If the SQL Server is down, all databases fail and the entire system is shut down.

NE Unavailability Scenario

If an NE becomes unavailable, all ASDLs to the unavailable NE queue up in the SARM. The SARM will not take new work orders (WOs).

If the asdl_timeout parameter is set for an ASDL, and the timeout parameter exceeds asdl_retry_number parameter, the WO to which the ASDL belongs fails and rolls back.

If the request_timeout parameter (an NE timeout parameter) is set for the WO to which an ASDL belongs, and the request_retry_number (an NE timeout parameter) exceeds, the WO fails and rolls back.

If neither ASDL nor NE timeout parameters are set, and the WO timeout parameters exceed, all orders with ASDLs going to the unavailable NE fail due to timeout.

SRP and SARM Failure Scenario

If both the SRP and SARM fail, each NEP completes its processing of ASDL requests currently in progress.

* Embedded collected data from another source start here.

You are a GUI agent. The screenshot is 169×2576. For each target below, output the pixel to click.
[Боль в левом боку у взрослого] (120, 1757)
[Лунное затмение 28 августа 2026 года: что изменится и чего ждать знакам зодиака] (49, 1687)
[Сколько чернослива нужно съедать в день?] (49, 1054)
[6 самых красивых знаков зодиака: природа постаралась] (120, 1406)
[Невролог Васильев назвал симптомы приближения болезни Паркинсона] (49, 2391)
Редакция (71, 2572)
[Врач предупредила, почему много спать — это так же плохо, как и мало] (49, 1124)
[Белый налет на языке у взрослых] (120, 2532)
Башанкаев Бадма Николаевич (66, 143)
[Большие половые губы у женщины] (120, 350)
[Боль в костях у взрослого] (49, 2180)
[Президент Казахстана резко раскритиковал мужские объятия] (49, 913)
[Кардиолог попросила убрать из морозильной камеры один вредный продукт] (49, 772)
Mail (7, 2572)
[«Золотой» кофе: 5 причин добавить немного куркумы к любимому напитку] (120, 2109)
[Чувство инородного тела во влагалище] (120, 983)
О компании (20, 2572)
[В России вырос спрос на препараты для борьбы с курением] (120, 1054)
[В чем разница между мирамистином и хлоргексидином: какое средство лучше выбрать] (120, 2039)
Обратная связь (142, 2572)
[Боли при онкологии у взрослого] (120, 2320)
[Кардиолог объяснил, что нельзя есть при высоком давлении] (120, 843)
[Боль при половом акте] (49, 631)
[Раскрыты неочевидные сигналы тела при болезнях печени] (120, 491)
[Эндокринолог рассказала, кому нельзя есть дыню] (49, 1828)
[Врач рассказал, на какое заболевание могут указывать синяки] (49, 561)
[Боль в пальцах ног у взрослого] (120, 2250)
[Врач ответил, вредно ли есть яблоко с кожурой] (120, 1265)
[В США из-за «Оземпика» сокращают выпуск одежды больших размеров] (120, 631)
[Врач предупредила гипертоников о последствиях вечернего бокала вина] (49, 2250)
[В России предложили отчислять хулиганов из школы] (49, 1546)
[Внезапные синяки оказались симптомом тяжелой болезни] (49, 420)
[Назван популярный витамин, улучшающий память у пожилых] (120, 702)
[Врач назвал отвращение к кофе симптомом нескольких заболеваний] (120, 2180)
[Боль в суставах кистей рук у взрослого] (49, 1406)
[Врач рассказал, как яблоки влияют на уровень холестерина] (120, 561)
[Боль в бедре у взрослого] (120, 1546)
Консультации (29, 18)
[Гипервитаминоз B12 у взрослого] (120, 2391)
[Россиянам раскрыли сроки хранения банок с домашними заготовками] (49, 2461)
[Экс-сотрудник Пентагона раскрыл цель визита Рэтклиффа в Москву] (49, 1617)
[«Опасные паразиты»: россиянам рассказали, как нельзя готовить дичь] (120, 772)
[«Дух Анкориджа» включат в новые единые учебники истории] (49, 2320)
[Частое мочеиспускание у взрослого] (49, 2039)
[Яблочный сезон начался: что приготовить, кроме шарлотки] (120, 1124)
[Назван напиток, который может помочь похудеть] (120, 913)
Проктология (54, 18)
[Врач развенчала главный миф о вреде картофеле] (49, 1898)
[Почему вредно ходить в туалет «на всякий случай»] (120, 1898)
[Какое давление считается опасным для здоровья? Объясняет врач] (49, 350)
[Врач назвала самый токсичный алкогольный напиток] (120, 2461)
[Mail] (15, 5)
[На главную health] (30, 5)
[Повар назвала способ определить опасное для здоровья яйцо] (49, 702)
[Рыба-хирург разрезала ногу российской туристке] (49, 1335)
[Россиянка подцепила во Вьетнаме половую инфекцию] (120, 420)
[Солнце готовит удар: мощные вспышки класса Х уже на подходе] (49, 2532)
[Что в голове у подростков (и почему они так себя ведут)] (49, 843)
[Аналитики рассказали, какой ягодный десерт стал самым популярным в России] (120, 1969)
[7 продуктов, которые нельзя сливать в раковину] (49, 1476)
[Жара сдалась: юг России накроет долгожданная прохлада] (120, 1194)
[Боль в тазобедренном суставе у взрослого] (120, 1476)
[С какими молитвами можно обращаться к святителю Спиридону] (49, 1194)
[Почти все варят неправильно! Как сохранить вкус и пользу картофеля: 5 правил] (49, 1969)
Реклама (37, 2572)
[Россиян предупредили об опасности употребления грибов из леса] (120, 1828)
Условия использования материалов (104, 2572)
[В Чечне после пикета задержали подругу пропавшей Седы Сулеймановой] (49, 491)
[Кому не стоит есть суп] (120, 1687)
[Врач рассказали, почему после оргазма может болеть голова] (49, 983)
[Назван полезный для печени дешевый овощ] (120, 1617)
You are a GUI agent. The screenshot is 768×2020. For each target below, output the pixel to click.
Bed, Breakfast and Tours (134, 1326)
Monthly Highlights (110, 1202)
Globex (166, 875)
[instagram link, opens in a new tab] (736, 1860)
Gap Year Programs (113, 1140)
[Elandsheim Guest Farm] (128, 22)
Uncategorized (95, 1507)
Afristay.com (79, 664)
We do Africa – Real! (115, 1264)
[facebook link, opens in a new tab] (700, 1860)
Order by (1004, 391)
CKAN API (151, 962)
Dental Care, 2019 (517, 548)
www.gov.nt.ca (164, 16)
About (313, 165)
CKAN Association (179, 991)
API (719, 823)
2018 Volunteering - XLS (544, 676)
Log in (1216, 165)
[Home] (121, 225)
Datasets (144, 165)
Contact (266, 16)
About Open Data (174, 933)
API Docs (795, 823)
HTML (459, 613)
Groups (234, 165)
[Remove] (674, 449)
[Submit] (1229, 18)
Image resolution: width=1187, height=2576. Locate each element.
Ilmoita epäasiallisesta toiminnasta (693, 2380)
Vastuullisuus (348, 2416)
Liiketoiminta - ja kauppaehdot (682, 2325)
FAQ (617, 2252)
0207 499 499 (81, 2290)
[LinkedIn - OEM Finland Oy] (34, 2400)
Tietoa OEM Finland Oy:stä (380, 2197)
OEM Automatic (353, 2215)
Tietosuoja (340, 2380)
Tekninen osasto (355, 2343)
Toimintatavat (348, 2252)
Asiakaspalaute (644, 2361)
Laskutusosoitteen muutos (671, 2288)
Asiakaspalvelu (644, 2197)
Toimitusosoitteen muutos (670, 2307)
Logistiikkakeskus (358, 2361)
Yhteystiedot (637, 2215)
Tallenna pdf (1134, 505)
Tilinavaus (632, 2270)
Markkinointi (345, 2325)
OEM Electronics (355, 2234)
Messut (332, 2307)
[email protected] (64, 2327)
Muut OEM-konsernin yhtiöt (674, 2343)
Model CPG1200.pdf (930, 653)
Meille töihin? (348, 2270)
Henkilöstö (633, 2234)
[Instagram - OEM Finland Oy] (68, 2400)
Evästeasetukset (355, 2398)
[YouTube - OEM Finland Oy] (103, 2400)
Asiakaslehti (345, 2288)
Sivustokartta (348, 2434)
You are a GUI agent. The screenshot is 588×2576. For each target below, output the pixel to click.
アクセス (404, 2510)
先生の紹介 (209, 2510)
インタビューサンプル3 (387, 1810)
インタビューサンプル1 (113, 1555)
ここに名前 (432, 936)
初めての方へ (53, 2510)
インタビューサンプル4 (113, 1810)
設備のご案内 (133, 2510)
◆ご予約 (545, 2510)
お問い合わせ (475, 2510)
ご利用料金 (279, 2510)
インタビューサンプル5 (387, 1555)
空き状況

The NEP then closes all connections to NEs and then remains idle.

SARM and NEP Failure Scenario

If the SARM and NEP fail, the SRP cannot send orders or receive notifications from the SARM. No order provisioning is possible.

Getting Help with ASAP Problems

If you can't resolve your ASAP problem, contact Oracle Global Support.

Before You Contact Global Support

Problems can often be fixed by shutting down ASAP and restarting the computer that the ASAP system runs on. To shut down and restart ASAP, see "Starting and Stopping ASAP".

If that doesn't solve the problem, the first troubleshooting step is to look at the error log for the application or process that reported the problem. See "Using Error Logs to Troubleshoot ASAP". Be sure to observe the checklist for resolving problems with ASAP before reporting the problem to Oracle Global Support. See "Troubleshooting Checklist".

Reporting Problems

If the checklist for resolving problems with ASAP does not help you to resolve the problem, write down the pertinent information:

A clear and concise description of the problem, including when it began to occur.
Relevant portions of the relevant log files.
Relevant configuration files.
Recent changes in your system, even if you don't think they are relevant.
List of all ASAP components and patches installed on your system.

When you are ready, report the problem to Oracle Global Support.